Why Apache Spark not re-submit failed tasks?


I want to simulate fault-tolerance behavior. I wrote "hard" function, that failed from time to time. for example:

def myMap(v: String) = {
  // print task info and return "Ok" or throw exception
  val context = TaskContext.get()
  val r = scala.util.Random
  val raise = r.nextBoolean()
  println(s"--- map $v in partition ${context.partitionId()} in stage ${context.stageId()} raise = $raise")
  if ( raise )
    throw new RuntimeException("oh ;(")
  "Ok"
}

Because Spark has fault-tolerance ability, I expected that failed tasks will be re-executed automatically, but it does not with the following code:

import org.apache.log4j.{Level, Logger}
import org.apache.spark.rdd.RDD
import org.apache.spark.{SparkConf, SparkContext, TaskContext}

object Example {

  def main(args:Array[String]): Unit = {
    Logger.getLogger("org").setLevel(Level.WARN)
    Logger.getLogger("akka").setLevel(Level.WARN)

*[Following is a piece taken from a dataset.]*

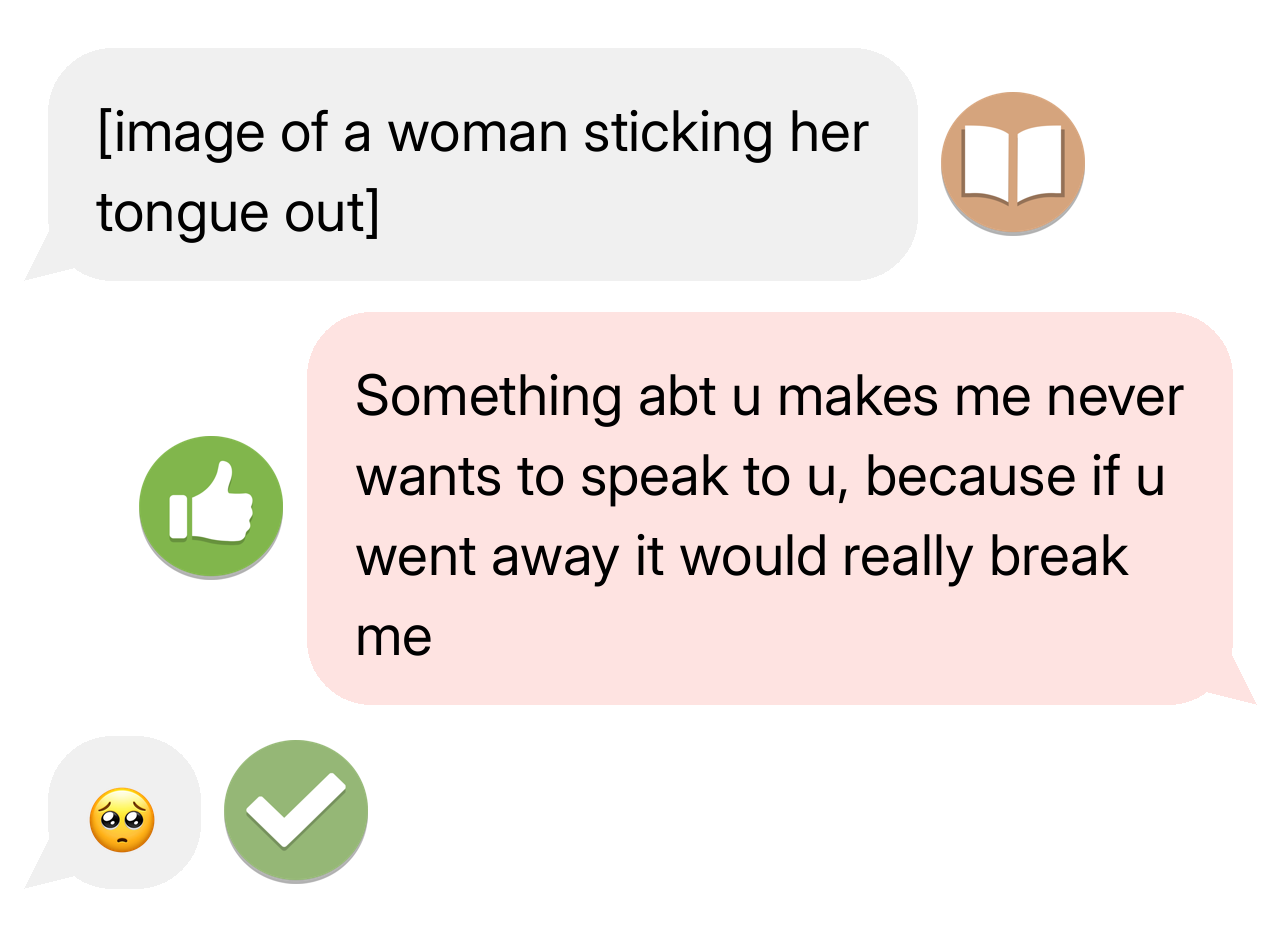Viewport: 1280px width, 936px height.
Task: Click the tail of the top gray bubble
Action: click(x=45, y=260)
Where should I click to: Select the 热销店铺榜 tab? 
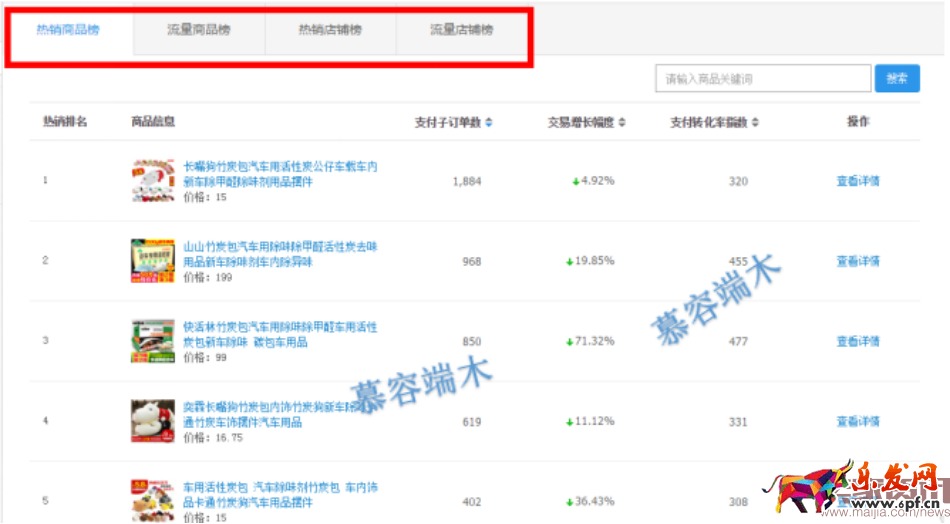point(330,30)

    val conf = new SparkConf()
      .setAppName("shuffle example")
      .setMaster("local[*]")
      .set("spark.task.maxFailures", "4") // it is default value

    val sc = new SparkContext(conf)


    val l:RDD[String] = sc.parallelize(List( "a", "b", "c"), 3)

    def myMap(v: String) = {
      // print task info and return "Ok" or throw exception
      val context = TaskContext.get()
      val r = scala.util.Random
      val raise = r.nextBoolean()
      println(s"--- map $v in partition ${context.partitionId()} in stage ${context.stageId()} raise = $raise")
      if ( raise )
        throw new Exception("oh ;(")
      "Ok"
    }

    println (l.map(myMap).collect().mkString("\n")) // failed 

    sc.stop()
  }
}

What am I doing wrong?


Solution

  • Actually, spark not support fault-tolerance in local mode.

    In example above, if set mater to some master of standalone (or yarn) cluster, make jar-file, and run it via spark-submit, behavior will be as expected: some tasks will be failed, but re-submited. If the application has some singleton (object in Scala), it will be keep own state across failed tasks.